> _Excerpt provided_:
==============================
By Victor Assad

Organizations typically conduct their annual performance reviews and make decisions on merit pay increases and pay adjustments at the end of the year. Employers need to remember that the most effective and innovative teams are built on trust. Executives need to ensure that performance management engenders trust.

The performance management discussion is usually about whether to have forced ranking, and ratings, how often to give feedback and have reviews, or whether to separate merit increases from performance reviews. I will cover these topics below. But first, we need to discuss how to improve the performance and alignment of employees to the organization’s purpose, strategies, culture, and goals. That discussion begins with trust: the placing of confidence in another person.

Multiple studies show the importance of trust

Five studies identified the critical dynamics that contribute to team success. These studies come from MIT Human Dynamics Team, the Harvard Business Review, and Google’s People Operations. Let’s look at one of these studies, and I will provide you with a link to learn about the others.

In the Fall of 2017, Google’s People Operations published the results of its study on team effectiveness. They found that group dynamics mattered and that the key issue of psychological safety (trust) was most important. The People Operations analysis conducted more than 200 interviews with their employees and analyzed 250-plus attributes they identified from more than 180 active Google teams. They compared high-performing teams with low-performing teams.
==============================
> _Excerpted data_:
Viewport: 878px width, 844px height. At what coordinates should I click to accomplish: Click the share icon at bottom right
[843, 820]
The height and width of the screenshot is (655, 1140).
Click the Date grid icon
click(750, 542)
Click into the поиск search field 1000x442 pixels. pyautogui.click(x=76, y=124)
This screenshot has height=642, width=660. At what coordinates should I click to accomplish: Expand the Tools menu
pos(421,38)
==============================
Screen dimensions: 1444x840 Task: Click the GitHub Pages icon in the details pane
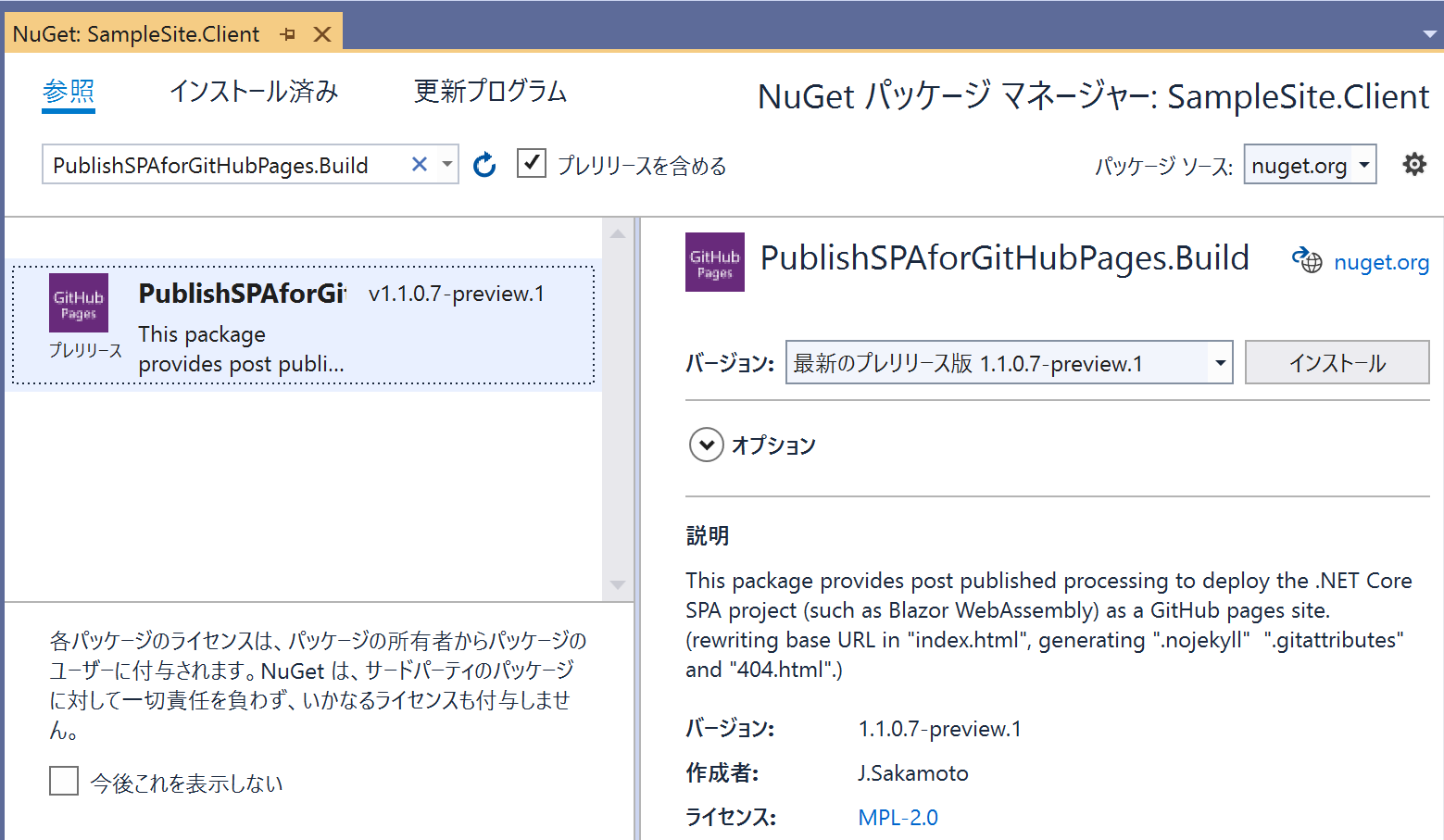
==============================
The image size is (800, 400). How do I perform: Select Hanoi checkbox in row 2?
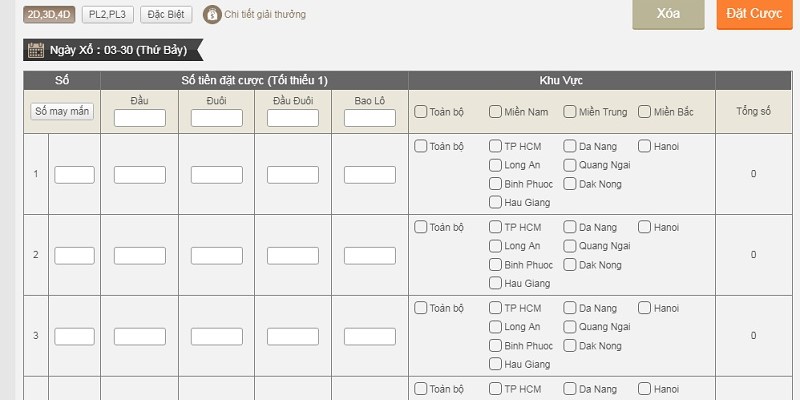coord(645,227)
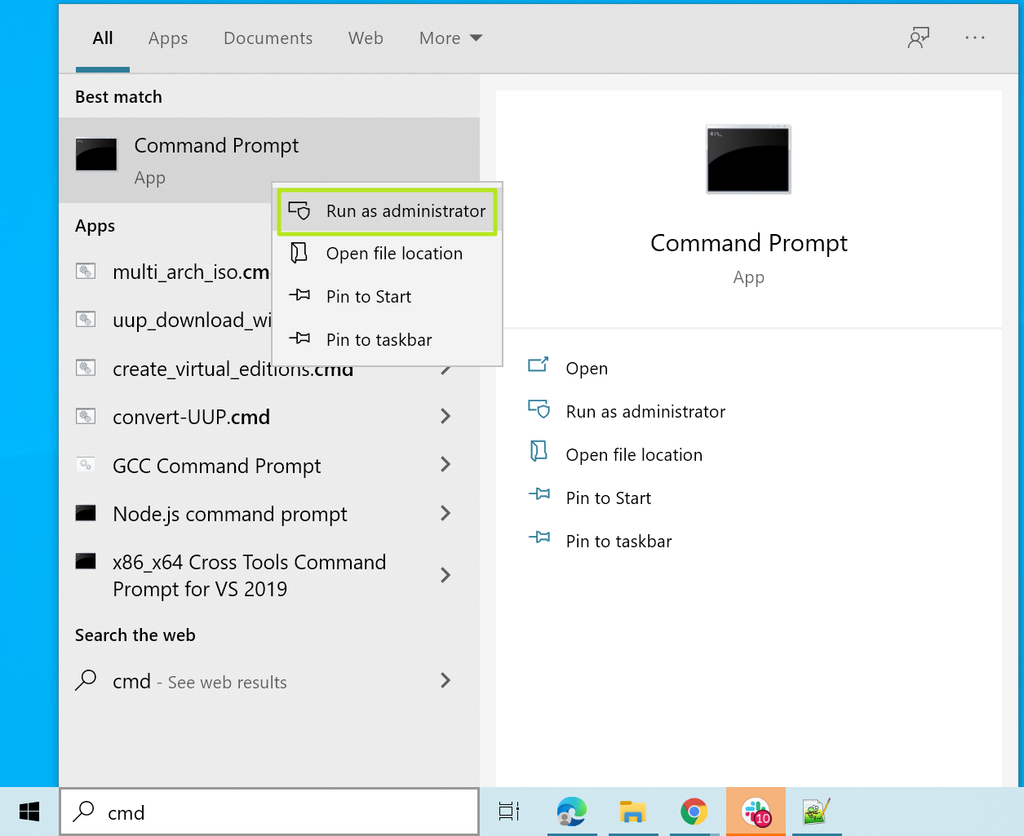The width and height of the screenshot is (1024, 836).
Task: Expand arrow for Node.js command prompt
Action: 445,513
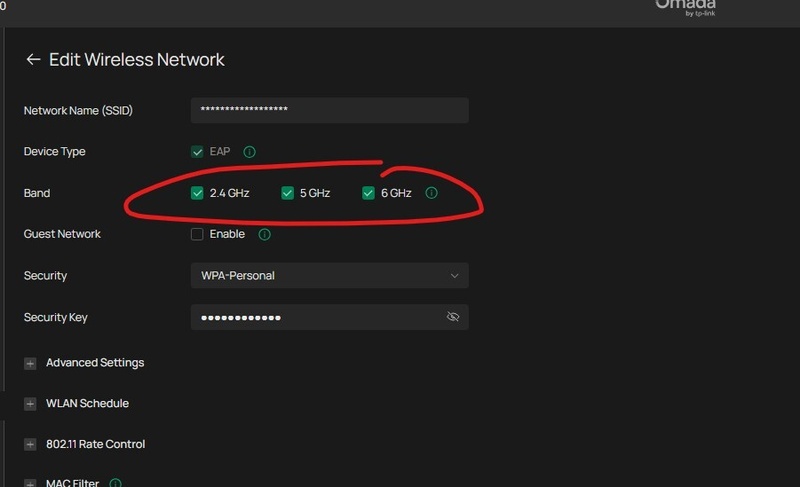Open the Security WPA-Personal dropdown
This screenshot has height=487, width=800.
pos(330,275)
==============================
> _Given instruction 1_:
According to the article on trust in performance management, how many interviews did Google's People Operations analysis conduct with its employees?
> _Given instruction 2_:
For each statement, say whether it agrees with the article on trust in performance management, answering yes or no and quoting the words from the article that decide it.
(a) Google's People Operations published its study on team effectiveness in the Fall of 2017.
(b) All of the studies on team success came from Google.
(c) Google's analysis drew on more than 180 active teams.
> _Given instruction 3_:
Rewrite the paragraph of the article on trust in performance management that begins "In the Fall of 2017" as a bulleted list, keeping its main facts.
None of the rows is needed for what follows.

> _Response 1_:
More than 200 interviews.

> _Response 2_:
(a) Yes: "In the Fall of 2017, Google’s People Operations published the results of its study on team effectiveness."
(b) No: "These studies come from MIT Human Dynamics Team, the Harvard Business Review, and Google’s People Operations."
(c) Yes: "from more than 180 active Google teams."

> _Response 3_:
- In the Fall of 2017, Google's People Operations published the results of its study on team effectiveness.
- The study found that group dynamics mattered and that psychological safety (trust) was the most important issue.
- The analysis included more than 200 employee interviews.
- It analyzed 250-plus attributes identified from more than 180 active Google teams.
- It compared high-performing teams with low-performing teams.